What is an Endoleak?
During endovascular aneurysm repair (EVAR), a fabric-covered stent (stent graft) is put in place to reinforce the areas of the aorta that are weak due to an aneurysm. The stent provides a new path for blood flow, which keeps blood from reaching the aneurysm.
An endoleak is a complication that affects about 15-25% of patients who have EVAR. It means that some amount of blood flow still remains in the aneurysm cavity.
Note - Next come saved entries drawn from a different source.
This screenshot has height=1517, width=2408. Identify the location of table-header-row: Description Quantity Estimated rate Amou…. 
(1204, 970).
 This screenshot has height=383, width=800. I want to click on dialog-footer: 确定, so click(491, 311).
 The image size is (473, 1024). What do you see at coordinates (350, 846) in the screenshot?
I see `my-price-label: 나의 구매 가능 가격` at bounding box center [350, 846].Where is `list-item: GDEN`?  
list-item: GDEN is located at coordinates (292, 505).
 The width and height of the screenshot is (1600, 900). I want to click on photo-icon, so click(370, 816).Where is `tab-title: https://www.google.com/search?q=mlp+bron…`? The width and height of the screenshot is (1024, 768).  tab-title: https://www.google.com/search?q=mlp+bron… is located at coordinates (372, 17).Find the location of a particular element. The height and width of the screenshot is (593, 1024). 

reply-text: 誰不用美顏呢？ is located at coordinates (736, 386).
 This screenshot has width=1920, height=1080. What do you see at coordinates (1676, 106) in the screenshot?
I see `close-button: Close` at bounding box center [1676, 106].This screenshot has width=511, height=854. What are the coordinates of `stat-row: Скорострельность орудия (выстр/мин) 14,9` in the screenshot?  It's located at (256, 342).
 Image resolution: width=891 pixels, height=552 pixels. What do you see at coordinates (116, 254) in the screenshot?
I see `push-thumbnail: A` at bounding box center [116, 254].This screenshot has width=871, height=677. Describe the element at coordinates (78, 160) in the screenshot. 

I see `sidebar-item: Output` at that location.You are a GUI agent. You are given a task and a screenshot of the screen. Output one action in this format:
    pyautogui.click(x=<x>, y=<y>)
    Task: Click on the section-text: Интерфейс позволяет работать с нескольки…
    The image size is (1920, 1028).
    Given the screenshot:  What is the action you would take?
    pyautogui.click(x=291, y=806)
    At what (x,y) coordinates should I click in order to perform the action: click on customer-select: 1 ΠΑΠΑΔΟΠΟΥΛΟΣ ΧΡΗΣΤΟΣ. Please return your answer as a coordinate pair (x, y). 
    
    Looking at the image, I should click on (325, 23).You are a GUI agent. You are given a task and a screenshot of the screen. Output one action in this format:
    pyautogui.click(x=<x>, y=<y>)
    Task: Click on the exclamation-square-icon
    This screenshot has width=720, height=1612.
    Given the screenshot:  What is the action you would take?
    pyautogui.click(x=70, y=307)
How is an Endoleak Diagnosed?
Imaging studies, such as CT scans, ultrasounds and MRIs, are done during and after an EVAR procedure. These tests show if the procedure was successful and if the stent graft is in place and working. They also show any leaks around the stent. An angiogram is done at the end of the procedure which usually allows the proceduralist to see Type I, III and sometimes Type II endoleaks. Post operative imaging modalities like CT and US should be performed for the life of the endograft as it is possible for endoleaks to develop in a delayed fashion. Your doctor will let you know how often you need to come in for imaging tests.
Types of Endoleaks
There are several types of endoleaks, classified as types I to V. Type II are the most common and are treatable through endovascular, minimally invasive techniques. Type II endoleaks occur when blood flows into the aneurysm sac from branches of the aorta, or other blood vessel treated with a stent. The blood flows into the aneurysm sac cavity through small branches which enter the treated aneurysm.
Treatment of Type II Endoleak
Type II endoleaks sometimes stop without treatment. This happens if the branches of the blood vessels that are leaking clot off and stop sending blood to the aneurysm. If this is the case, you will need imaging tests on a regular basis to watch for changes.If the leak does not stop and causes the aneurysm to get bigger, treatment to close-off the blood vessels may include:
- Use of a special glue-like material to stop the bleeding
- Metallic coils to plug the small branches which enter the aneurysm
If the graft cannot be repaired with endovascular technique, you may need referral to a surgeon to repair the graft.